**PASSAGE SHOWN:**
** START **
I am currently getting familiar with TensorFlow and machine learning. I am doing some tutorials on style transfer and now I have a part of an example code that I somehow can not comprehend.

I think I get the main idea: there are three images, the content image, the style image and the mixed image. Let's just talk about the content loss first, because if I can understand that, I will also understand the style loss. So I have the content image and the mixed image (starting from some distribution with some noise), and the VGG16 model.

As far as I can understand, I should now feed the content image into the network to some layer, and see what is the output (feature map) of that layer for the content image input.

After that I also should feed the network with the mixed image to the same layer as before, and see what is the output (feature map) of that layer for the mixed image input.

I then should calculate the loss function from these two output, because I would like the mixed image to have a similar feature map to the content image.

My problem is that I do not understand how this is done in the example codes that I could find online.
** END **
**TO BE DONE:**
(A) In the passage on style transfer, rewrite the paragraph beginning "I think I get the main idea" as a short bulleted list that keeps its main facts.
(B) List every kind of image named in the passage on style transfer.
(C) Repeat the passage on style transfer word for word, from "I then should" to "could find online.".

**DATA LINES:**
** START **
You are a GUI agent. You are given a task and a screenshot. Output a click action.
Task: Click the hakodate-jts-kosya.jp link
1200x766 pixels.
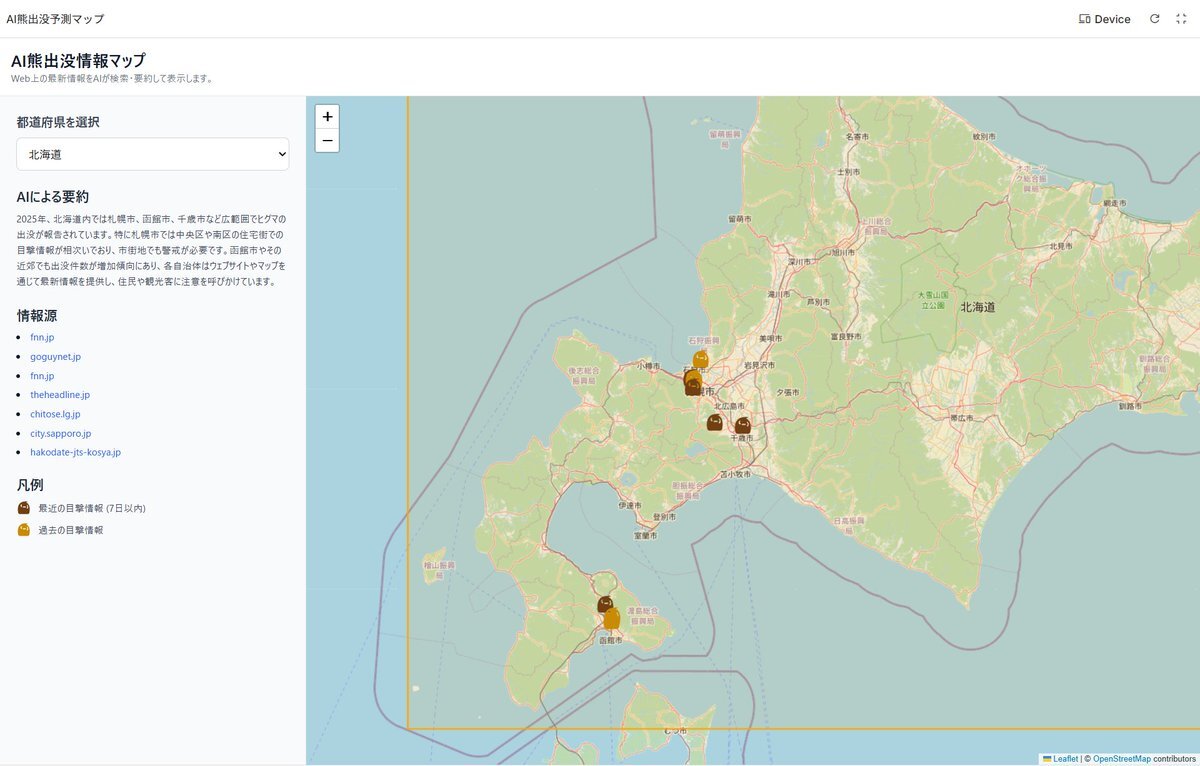(75, 452)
** END **
**FULL SOLUTIONS:**
(A)
- There are three images: the content image, the style image, and the mixed image.
- The content loss comes first, because understanding it would also explain the style loss.
- The pieces involved are the content image, the mixed image (starting from some distribution with some noise), and the VGG16 model.

(B)
- content image
- style image
- mixed image

(C)
I then should calculate the loss function from these two output, because I would like the mixed image to have a similar feature map to the content image.

My problem is that I do not understand how this is done in the example codes that I could find online.